Principally examining the period during which Cobb’s actions and publicity‐seeking behavior ran afoul of the townspeople (depending how you count, not more than two dozen souls) and ended with Cobb’s arrest and subsequent incarceration, the riveting feature by directors Michael Beach Nichols and Christopher K. Walker premiered at the 2015 Sundance Film Festival.
Echoing Jesse Moss’ “The Overnighters” as another documentary focused on themes of outsiders/insiders in one of the nation’s least populous states, “Welcome to Leith” succeeds in part because of the all‐access privilege enjoyed by the filmmakers, who shadowed both Cobb and Leith mayor Ryan Schock over a period of time.

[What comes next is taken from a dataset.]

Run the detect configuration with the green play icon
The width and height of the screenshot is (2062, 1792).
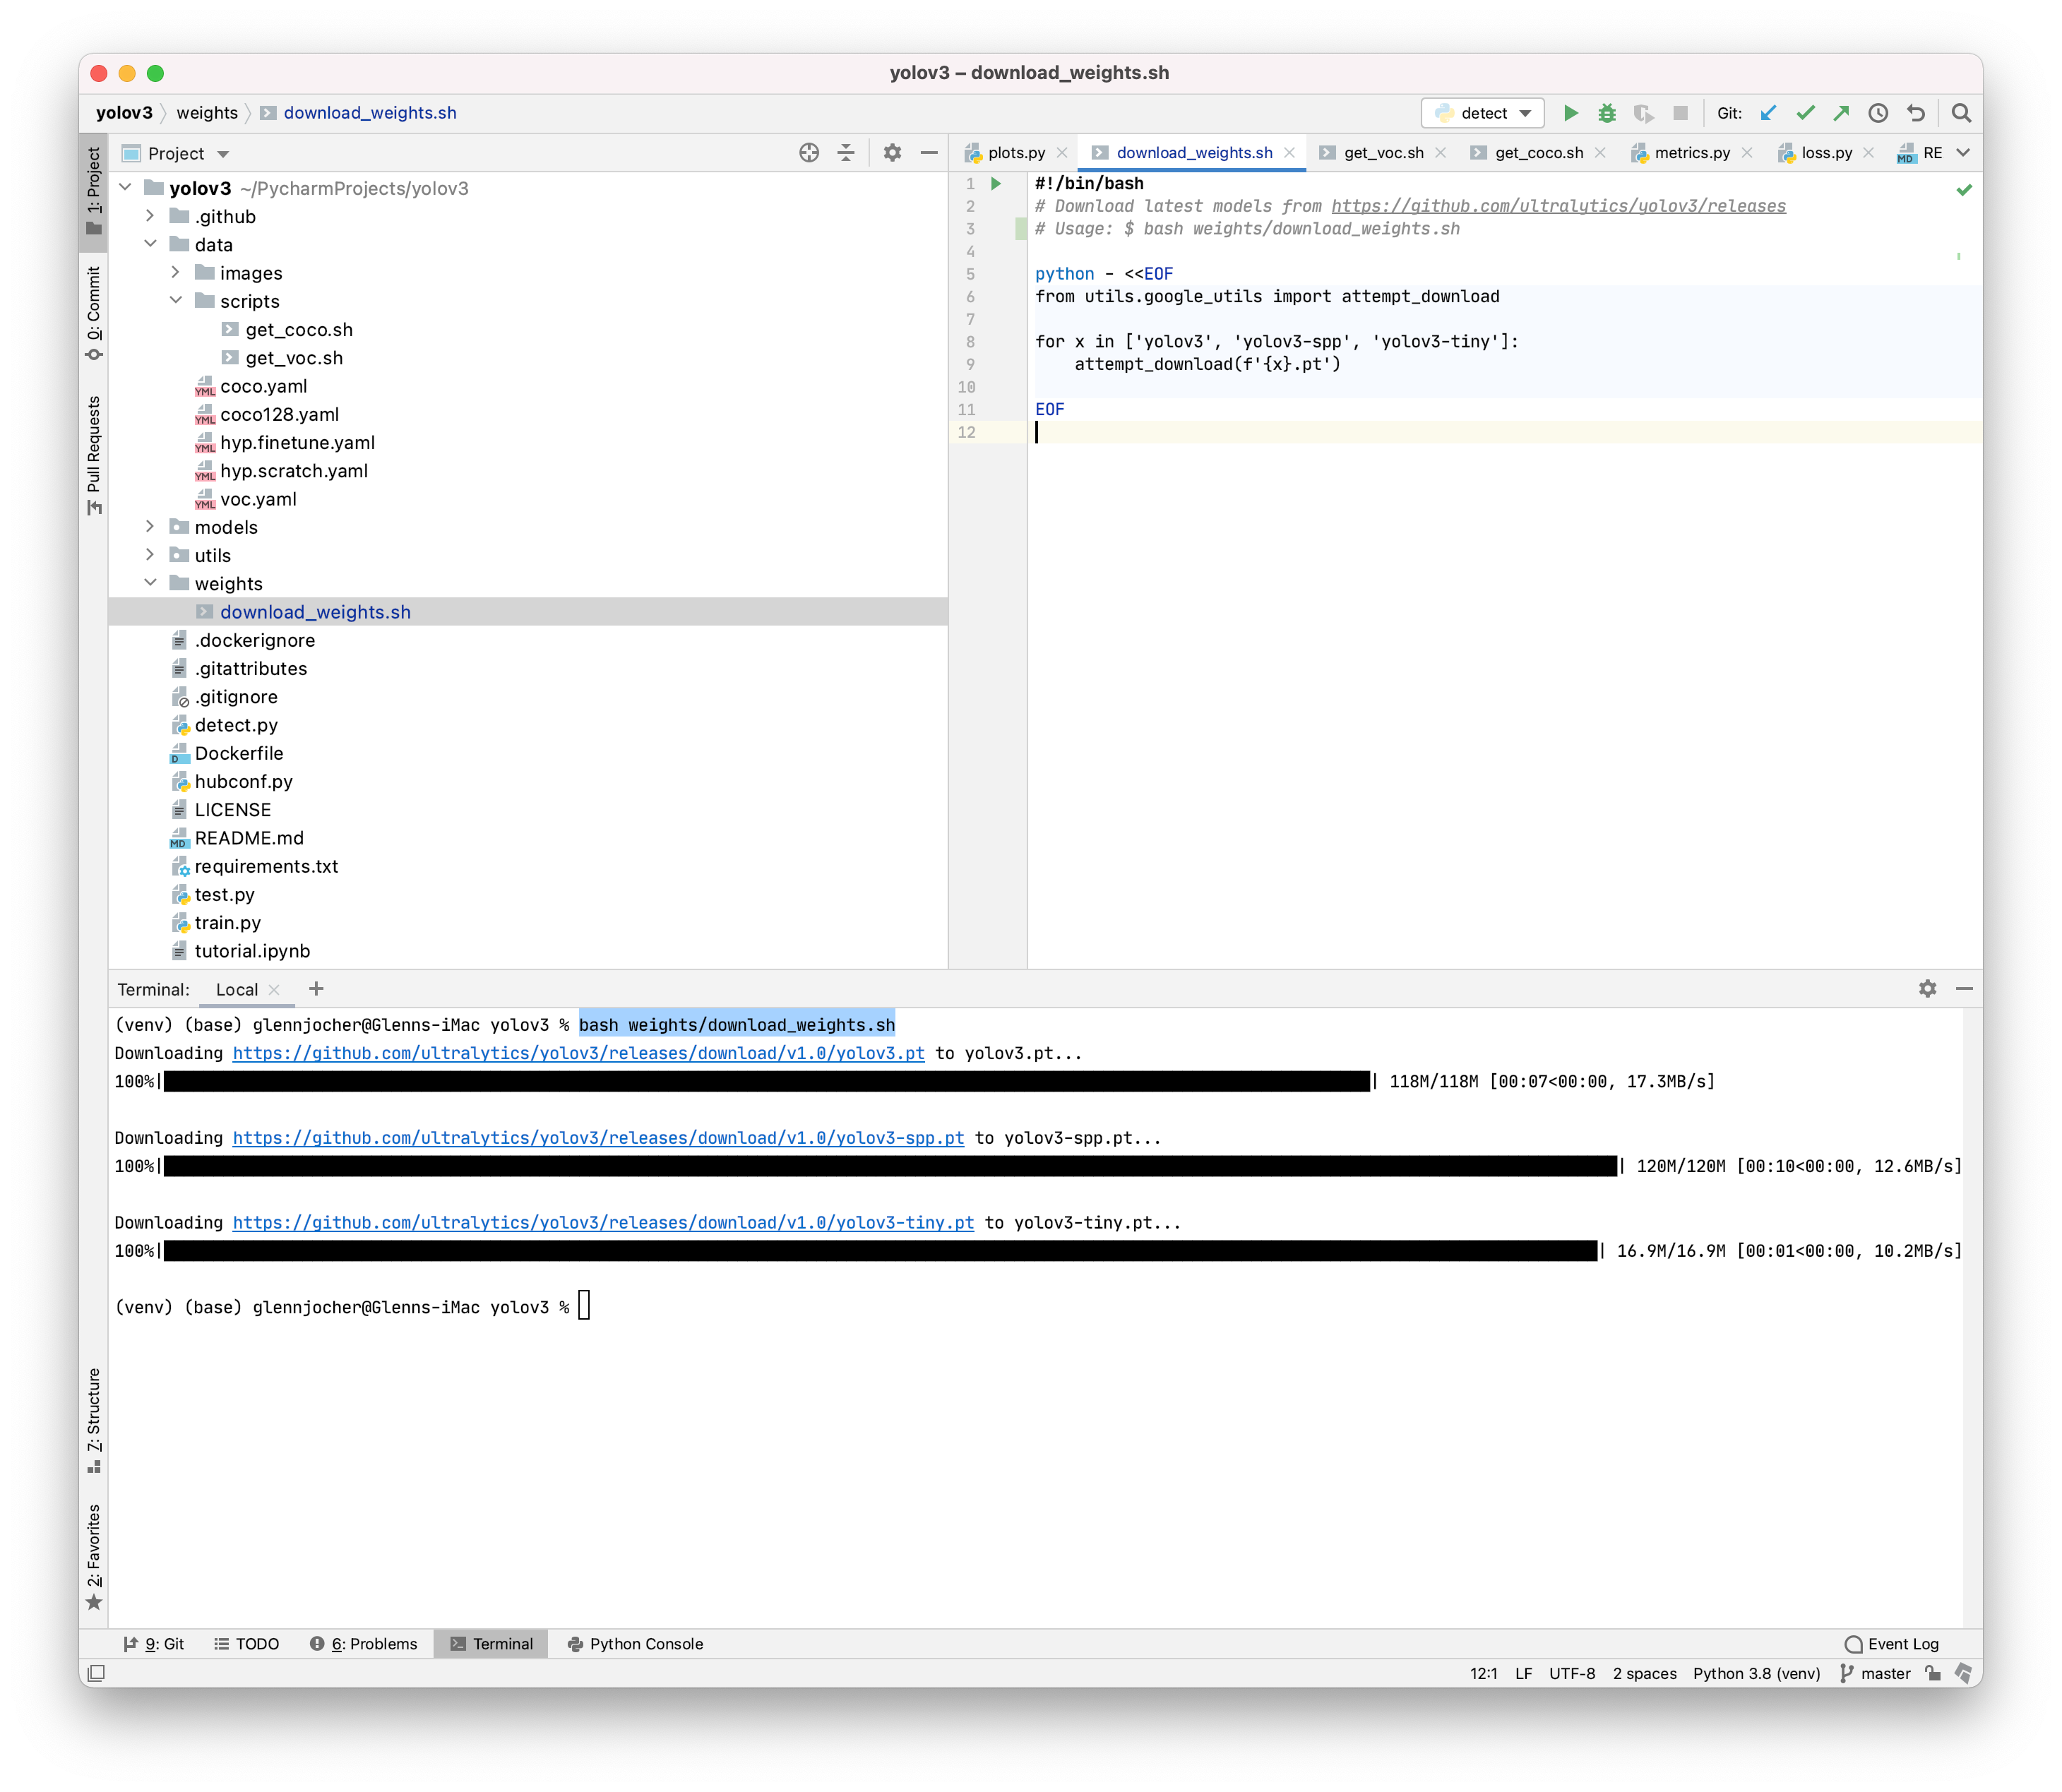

The moviemakers also get to know key players like the no‐nonsense Lee Cook, Leith’s only African‐American resident Bobby Harper, and Cobb’s confederate Kynan Dutton. Both “The Overnighters” and “Welcome to Leith” observe details of North Dakota life that alternately refute and reinforce stereotypes about the inhabitants – both newly arrived and lifelong.
Many North Dakotans followed the unfolding events in Leith without knowing that Nichols and Walker were simultaneously collecting the images that would be shaped into their film. As a result, locals may view the finished work with a sense of déjà vu.
Key flashpoints in the Cobb saga, including the town’s efforts to pass ordinances that would require sewer and water for property owners, the November 2013 arrest of Cobb and Dutton on terrorizing charges after they patrolled Leith on foot with loaded rifles, and Cobb’s appearances on broadcast media, are communicated with clarity and urgency.
In one moment that will remind some of the circus‐like atmosphere that set up a broken nose for Geraldo Rivera in 1988 when a brawl erupted after a confrontation between John Metzger and Roy Innis during a taping, Cobb appears as a guest on “The Trisha Goddard Show,” a syndicated talk tabloid.
Goddard shares the results of Cobb’s DNA test, shocking the grinning hatemonger and the hooting studio audience with news that fourteen percent of Cobb’s genetic material comes from Sub‐Saharan Africa. The no‐publicity‐is‐bad‐publicity revelation seems to be of little consequence to Cobb, who accrues his power from page views and time spent in the public eye.
Whether or not the filmmakers go too easy on Cobb is debatable, but the objective and observational style of the photography and editing suits the atmosphere of dread and unease that mounts with each of Cobb’s disconcerting and alarming antics.
Following the incidents covered in the film, Cobb got up to his old real estate acquisition tricks in Antler, North Dakota, bidding – but eventually losing to the city – on a trio of properties.
Not surprisingly, Cobb, according to Forum Communications reporter Adrian Glass‐ Moore, claimed that he intended to change the name of Antler to “Trump Creativity” or “Creativity Trump.” Glass wrote that the proposed alteration would be “in honor of Donald Trump, who Cobb admires deeply.” Welcome to Leith and welcome to America.